Dikutip dari CNNIndonesia, sebelumnya Badan Nasional Penanggulangan Teroris (BNPT) mensinyalir universitas-universitas negeri di Jawa dan Sulawesi terpapar radikalisme yang berbasis agama. Direktur Pencegahan BNPT Hamli menyebutkan universitas-univesitas itu di antaranya: Universitas Indonesia (UI) Institut Teknologi Bandung (ITB), Institut Pertanian Bogor (IPB), Institut Teknologi Surabaya (ITS), Universitas Airlangga (Unair), Universitas Brawijaya.

Menurut analis keamanan di Irak, Alto Labetubun kepada DW, ada miskonsepsi tentang kenapa latar belakang orang menjadi radikal. Ada yang beranggapan bahwa hanya orang-orang berpendidikan rendah dan kurang mapan secara ekonomi saja yang berpeluang terpapar radikalisme. Tetapi, pengalaman di lapangan, misalnya - Irak - menunjukkan bahwa orang-orang dengan pendidikan tinggi seperti dokter, insinyur pun rentan terhadap radikalisme, bahkan terorisme: "Secara psikologis, hal ini disebabkan karena ada 'void' dalam pencarian identitas diri dan ketiadaan 'moral compass'.Orang-orang yang secara akademik pintar ini merasa bahwa kepintaran mereka itu tidak memberi hasil yang optimal dan mereka tidak berkontribusi pada sebuah perubahan dalam sistem dimana mereka sekarang berada dan dalam konteks Indonesia, sistem tersebut adalah NKRI."

Sejak pascareformasi

BNPT baru menyadari bahwa paham radikalisme menyusup ke dalam kampus ketika ada perubahan pola pelaku terorisme tahun 2016. Dalang bom Sarinah pada tahun 2016, Bahrun Naim, adalah lulusan program diploma 3 jurusan ilmu komputer Universitas 11 Maret, Solo, Jawa Tengah, demikian dikutip dari tempo.
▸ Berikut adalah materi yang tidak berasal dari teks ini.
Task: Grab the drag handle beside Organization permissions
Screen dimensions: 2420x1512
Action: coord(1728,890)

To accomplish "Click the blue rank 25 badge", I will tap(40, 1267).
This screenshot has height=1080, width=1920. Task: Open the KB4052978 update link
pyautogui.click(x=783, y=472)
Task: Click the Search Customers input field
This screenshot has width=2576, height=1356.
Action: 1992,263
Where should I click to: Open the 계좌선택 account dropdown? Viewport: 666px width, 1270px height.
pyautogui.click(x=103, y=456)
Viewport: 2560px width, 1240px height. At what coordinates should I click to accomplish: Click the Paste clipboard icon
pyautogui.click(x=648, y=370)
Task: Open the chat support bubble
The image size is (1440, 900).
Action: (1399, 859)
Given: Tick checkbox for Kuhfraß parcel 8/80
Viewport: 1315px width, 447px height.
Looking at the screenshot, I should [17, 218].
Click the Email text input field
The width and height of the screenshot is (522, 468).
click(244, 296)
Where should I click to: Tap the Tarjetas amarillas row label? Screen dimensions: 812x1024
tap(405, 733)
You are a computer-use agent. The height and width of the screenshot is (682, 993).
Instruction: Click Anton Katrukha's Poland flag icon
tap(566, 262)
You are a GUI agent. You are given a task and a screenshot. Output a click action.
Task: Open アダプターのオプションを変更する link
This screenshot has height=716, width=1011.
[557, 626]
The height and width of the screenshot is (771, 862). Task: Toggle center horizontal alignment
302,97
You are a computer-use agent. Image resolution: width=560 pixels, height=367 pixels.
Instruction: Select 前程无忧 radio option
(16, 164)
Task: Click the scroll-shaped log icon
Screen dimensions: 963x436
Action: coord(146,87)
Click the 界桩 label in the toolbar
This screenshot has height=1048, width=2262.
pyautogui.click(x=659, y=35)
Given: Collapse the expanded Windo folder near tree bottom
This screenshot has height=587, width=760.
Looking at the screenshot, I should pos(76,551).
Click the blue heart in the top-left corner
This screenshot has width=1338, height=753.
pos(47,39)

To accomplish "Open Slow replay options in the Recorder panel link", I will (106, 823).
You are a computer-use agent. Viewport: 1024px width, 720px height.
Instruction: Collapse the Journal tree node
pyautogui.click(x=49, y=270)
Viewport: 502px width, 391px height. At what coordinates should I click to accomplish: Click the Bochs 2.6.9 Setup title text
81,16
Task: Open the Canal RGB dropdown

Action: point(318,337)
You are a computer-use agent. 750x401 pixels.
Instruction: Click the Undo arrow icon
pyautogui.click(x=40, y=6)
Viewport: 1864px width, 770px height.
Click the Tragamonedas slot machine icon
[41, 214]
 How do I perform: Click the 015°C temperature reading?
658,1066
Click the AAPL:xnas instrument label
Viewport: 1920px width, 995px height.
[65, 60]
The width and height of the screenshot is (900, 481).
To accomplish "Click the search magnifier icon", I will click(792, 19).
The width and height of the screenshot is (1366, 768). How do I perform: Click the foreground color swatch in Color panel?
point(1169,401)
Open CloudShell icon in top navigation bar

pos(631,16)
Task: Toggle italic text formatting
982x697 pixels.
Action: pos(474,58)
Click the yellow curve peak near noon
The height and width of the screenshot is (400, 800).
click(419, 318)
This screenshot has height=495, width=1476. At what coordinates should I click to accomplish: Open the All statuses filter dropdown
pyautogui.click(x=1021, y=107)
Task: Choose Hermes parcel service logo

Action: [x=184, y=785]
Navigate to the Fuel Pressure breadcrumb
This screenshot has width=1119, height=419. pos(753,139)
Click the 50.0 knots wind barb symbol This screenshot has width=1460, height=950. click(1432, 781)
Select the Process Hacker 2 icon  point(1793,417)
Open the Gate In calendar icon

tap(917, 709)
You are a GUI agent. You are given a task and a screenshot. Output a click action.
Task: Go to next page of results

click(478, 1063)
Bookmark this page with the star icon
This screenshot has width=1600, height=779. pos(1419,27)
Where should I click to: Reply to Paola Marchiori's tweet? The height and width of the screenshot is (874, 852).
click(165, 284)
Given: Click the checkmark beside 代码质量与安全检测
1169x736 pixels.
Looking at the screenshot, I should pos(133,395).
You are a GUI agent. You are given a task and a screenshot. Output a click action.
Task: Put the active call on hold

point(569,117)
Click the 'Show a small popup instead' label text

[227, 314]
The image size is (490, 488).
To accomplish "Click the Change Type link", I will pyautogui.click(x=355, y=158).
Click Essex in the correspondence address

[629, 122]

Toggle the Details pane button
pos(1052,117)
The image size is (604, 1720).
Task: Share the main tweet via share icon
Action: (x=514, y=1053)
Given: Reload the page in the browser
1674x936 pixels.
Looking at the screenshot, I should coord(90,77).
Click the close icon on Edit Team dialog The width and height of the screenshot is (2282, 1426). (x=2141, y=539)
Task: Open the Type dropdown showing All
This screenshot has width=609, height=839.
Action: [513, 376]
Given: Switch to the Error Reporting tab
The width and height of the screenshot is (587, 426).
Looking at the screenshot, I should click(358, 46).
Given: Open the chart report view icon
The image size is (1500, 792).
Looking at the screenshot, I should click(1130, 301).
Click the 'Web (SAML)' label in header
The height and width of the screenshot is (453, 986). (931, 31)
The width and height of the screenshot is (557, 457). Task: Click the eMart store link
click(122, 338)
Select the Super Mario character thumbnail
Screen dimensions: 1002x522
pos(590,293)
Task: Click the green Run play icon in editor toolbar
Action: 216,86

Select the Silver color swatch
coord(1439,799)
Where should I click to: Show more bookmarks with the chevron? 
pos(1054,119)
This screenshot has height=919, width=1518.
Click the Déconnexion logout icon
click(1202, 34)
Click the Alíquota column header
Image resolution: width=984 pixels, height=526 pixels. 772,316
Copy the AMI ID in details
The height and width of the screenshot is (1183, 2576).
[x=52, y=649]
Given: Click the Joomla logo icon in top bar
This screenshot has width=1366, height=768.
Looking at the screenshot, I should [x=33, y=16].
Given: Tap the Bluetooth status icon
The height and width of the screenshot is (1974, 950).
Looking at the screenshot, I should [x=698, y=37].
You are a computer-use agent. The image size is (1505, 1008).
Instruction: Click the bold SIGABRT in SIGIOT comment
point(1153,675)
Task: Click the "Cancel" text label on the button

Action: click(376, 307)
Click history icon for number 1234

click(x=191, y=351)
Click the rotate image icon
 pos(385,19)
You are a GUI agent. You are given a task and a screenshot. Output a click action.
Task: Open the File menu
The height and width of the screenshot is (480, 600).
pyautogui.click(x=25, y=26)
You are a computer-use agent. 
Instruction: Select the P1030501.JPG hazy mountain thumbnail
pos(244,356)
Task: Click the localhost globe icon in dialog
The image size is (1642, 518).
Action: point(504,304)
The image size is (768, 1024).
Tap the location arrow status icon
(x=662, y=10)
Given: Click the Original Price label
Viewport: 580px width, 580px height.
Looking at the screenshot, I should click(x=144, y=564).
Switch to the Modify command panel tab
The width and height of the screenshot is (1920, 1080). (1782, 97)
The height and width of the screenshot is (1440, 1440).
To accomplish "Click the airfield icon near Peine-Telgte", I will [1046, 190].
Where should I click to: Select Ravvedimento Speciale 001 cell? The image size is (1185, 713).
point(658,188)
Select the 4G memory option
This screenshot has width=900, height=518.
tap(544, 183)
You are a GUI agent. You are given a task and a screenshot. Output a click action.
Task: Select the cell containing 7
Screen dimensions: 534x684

Namun menurut  riset dan tim media Jaringan Nasional Gusdurian Indonesia, Kalis Mardiasih, bibit radikalisme di kampus itu sudah ada sejak pasca reformasi karena banyak organisasi Islam transnasional yang masuk ke kampus-kampus: "Pengajian banyak dilakukan di masjid-masjid kampus  di mana kampus seharusnya memiliki otoritas namun malah tidak mengawasi hal itu."

Dilansir dari Tempo, laporan BNPT tersebut mirip dengan survei yang dilakukan oleh Badan Intelijen Negara yang dipublikasikan pada April lalu. Menurut laporan itu, dari 20 perguruan tinggi yang disurvei di 15 provinsi sepanjang tahun 2017, 39 persen mahasiswanya anti demokrasi dan tidak setuju Pancasila sebagai dasar negara Indonesia.